- Политикa конфиденциальности
The Imperial College of London, which is not only a college, but also a scientific base for many scientists, made a big discovery. Rather, the scientists who work there. They found a protein that activates the T cells of the immune system, which can resist cancers.
The genomes of mice, mutations in them were studied, as a result of which the protein level increased, which in turn activated T cells, forming antitumor immunity in those same mice.
Scientists agreed that this protein is a kind of generator that allows you to activate or, conversely, slow down the activity of T cells of the immune system. In addition, in addition to the fact that T cells successfully fight cancers, the excreted protein gives the ability to remember and recognize tumor cells and viruses, and its memory increases.
Many experts believe that they have found a fundamentally new method of combating cancer.
You can talk about such a topic as cancer treatment abroad for a long time. Let’s look at specific examples.
Traditional methods for diagnosing cancer can sink into oblivion. The recently created “liquid biopsy” can permanently change people’s perception of existing diagnostic methods. The fact is that this same “liquid biopsy” is able to make cancer cells glow in the dark.

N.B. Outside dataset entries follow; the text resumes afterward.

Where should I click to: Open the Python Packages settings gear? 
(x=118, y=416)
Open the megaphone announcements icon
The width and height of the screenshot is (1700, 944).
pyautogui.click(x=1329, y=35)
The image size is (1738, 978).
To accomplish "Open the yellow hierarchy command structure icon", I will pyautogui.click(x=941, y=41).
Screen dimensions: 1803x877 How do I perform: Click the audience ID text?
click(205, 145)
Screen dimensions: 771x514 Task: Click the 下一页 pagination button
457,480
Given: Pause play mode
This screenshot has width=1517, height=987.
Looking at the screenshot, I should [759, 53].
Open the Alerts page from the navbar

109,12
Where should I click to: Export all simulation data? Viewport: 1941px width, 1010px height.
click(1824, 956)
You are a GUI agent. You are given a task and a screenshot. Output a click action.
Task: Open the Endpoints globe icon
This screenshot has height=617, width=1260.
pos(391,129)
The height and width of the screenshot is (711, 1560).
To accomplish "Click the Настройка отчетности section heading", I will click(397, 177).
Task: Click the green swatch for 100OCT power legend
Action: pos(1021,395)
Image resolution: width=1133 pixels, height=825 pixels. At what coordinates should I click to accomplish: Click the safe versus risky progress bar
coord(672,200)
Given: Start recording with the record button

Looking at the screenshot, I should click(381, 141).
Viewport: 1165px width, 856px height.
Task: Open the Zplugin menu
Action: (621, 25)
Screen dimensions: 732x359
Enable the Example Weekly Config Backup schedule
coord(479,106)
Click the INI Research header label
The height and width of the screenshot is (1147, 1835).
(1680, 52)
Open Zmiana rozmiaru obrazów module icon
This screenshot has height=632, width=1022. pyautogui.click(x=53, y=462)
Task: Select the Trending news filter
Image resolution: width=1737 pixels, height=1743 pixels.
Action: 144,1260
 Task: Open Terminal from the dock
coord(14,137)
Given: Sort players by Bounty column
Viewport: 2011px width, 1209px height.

Americans have developed a method for attaching fluorescent “tags” to cancer cell proteins. Special rays make it possible to illuminate the tumor. Trial studies were conducted, and this method has proven itself in working with patients with cancer of the breast, pancreas and prostate. Theoretically, the main advantage is that such a “backlight” makes it possible to observe in real time the location, size of tumors, which will undoubtedly benefit in choosing the right treatment method.
Scientists also believe that real-time monitoring of the development of cancers will significantly accelerate and facilitate the treatment process itself. For example, after a course of chemotherapy, only after a few weeks, the doctor can tell from the analysis whether the patient responds to these drugs or not, the tumor has decreased, or is it all in vain? “Liquid biopsy” provides an opportunity to get an answer to this question almost immediately.
What is still very important, this technique allows scientists to understand the principle of the spread of metastases in the body. The composition of the “liquid biopsy” includes stains with antibodies that attach to the proteins of cancer cells. After this substance combines with the protein of the affected cell, it will change color, allowing doctors to determine its location.
The human protein encoded by the GCCR gene is a glucocorticoid receptor. In the metabolism, cell activity and immune response, this receptor plays an important role, it is present throughout the body. Many groups of drugs act directly through it.
A research team from Michigan states that after a series of studies, there is evidence of a new role for the glucocorticoid receptor regarding the development of cancerous tumors.
As you know, chromosomal failure is a characteristic sign of cancer. As a result of the studies, it was found that in cells that did not have the GCCR gene, which is responsible for encoding the receptor, cell division in chromosome formation often occurs, in other words, malfunctions. Also in the future, scientists found that the number of glucocorticoid receptors in cancer cells is too low compared to healthy cells.
Professor David Ray of the Institute for Human Development at the University of Manchester says that the cause of cancer cells lies in the wrong division of themselves. It is worth saying that until that time, scientists did not study the role of the glucocorticoid receptor in this process.
To find confirmation of his hypothesis, analyzes of malignant cells of the colon, liver, lungs and mammary gland were performed. It has been proven that a low receptor level is a common feature for various types of cancers.
Scientists intend to continue their research in search of new possible methods of combating cancer pathology.